New Thermonuclear Warheads

Bitter has the skinny on something that will make the hippies go mad:

The Energy Department will announce today a contract to develop the nation’s first new hydrogen bomb in two decades, involving a collaboration between three national weapons laboratories, The Times has learned.

The interesting thing about this new warhead is that it will be the first time any nation has deployed a nuclear weapon into the field that has never been tested anywhere except inside a supercomputer.  I work in the field of high performance computing, and we run a rather large one here at my place of business, doing molecular simulations.  Los Alamos, Livermore, and Sandia have supercomputer setups that make mine look like a toy.  Anyone familiar with what goes on inside a thermonuclear warhead understands what an impressive feat it is to be able to model things things thoroughly enough to have faith enough to stick it on the end of a missile and bet the country’s nuclear detterence on it.

These warheads will not be adding to our arsenal, that will still continue to shrink.  But a lot has changed technologically since we last put a new device into the field.  These new devices will replace old ones, that are wearing out, and getting more and more difficult and expensive to keep in operational order.  New technology should make these new warheads cheaper to maintain and more reliable.

2 thoughts on “New Thermonuclear Warheads”

  1. I suppose it’s always hard to justify strategic deterrence weapons, given if that they were ever used, we’d probably all die anway.

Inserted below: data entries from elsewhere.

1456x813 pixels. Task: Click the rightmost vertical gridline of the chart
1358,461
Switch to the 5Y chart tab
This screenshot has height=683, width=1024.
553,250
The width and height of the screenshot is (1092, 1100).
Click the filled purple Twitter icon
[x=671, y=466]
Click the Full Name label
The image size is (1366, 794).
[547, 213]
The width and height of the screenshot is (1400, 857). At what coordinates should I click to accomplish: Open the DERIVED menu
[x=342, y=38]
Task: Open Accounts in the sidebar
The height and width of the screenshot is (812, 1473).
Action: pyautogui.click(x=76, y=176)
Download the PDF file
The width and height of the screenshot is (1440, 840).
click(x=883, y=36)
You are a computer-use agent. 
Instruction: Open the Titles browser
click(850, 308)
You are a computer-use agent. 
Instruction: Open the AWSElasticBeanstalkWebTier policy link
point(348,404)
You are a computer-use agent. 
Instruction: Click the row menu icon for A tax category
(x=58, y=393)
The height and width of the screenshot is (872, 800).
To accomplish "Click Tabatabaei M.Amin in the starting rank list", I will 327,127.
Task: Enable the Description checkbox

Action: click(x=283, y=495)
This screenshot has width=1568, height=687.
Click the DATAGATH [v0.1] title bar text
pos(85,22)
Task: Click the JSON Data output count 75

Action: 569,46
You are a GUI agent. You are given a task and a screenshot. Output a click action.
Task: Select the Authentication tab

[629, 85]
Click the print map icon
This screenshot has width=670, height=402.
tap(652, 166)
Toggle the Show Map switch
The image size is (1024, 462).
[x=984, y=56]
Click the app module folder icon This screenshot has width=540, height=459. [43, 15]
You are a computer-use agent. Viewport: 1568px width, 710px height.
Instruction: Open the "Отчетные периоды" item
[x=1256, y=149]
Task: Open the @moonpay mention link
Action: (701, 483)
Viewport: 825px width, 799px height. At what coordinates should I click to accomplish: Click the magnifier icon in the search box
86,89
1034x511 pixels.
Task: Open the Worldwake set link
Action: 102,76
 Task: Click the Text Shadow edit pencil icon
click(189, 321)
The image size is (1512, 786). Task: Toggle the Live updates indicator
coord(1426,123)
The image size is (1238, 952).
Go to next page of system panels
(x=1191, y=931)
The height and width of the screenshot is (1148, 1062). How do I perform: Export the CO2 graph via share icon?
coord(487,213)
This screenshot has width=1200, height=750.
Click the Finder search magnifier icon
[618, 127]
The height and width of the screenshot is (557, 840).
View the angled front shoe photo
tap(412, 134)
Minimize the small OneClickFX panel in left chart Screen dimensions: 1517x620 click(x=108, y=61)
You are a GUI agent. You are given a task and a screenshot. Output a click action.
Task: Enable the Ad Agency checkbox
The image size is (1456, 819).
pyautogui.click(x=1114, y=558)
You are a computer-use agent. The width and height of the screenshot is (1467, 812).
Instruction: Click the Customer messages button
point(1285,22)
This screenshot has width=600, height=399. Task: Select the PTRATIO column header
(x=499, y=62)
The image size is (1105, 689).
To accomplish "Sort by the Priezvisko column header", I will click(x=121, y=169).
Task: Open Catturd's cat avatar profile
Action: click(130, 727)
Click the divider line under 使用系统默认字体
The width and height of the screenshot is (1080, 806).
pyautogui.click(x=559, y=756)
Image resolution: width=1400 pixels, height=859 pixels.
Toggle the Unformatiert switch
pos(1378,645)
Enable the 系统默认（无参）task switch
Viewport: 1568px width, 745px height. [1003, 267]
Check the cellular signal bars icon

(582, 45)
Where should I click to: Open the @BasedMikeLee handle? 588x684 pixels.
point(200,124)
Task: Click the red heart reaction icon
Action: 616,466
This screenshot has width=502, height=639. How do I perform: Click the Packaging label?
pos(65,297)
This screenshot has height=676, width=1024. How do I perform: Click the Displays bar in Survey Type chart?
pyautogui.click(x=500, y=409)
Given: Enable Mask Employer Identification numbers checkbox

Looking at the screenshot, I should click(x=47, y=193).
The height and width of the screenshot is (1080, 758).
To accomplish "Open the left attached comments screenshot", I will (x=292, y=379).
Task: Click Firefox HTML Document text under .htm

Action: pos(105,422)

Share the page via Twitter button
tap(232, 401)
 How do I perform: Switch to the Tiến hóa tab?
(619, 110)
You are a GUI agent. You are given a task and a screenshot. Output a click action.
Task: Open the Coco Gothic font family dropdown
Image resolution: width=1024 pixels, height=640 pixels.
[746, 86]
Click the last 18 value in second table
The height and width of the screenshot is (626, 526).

It worked during the Cold War, but doesn’t seem as necessary during this “relative” peacetime.

    Tactical nuclear warheads, on the other hand, could be quite useful. If we used them as cluster bombs, I wonder if they could also serve as strategic deterrence… But it probably wouldn’t be as efficient as stronger bombs.

  2. i could be wrong, of course, but somehow it wouldn’t surprise me if this new design was built specifically for a low maintenance requirement, ease of maintenance, and wide parts compatibility with… uh… whatever else might possibly use parts that also go into h-bombs. i suppose if it’s done right, building and fielding these might actually save the country money in the long run, even. (ISTR hearing a rumour that keeping up the current nuclear deterrence costs the pentagon some ungodly chunk of change per annum. if we’re not gonna give the nukes up — and even *i* think that’d be stupid — then making ’em cheaper to keep seems a good move.)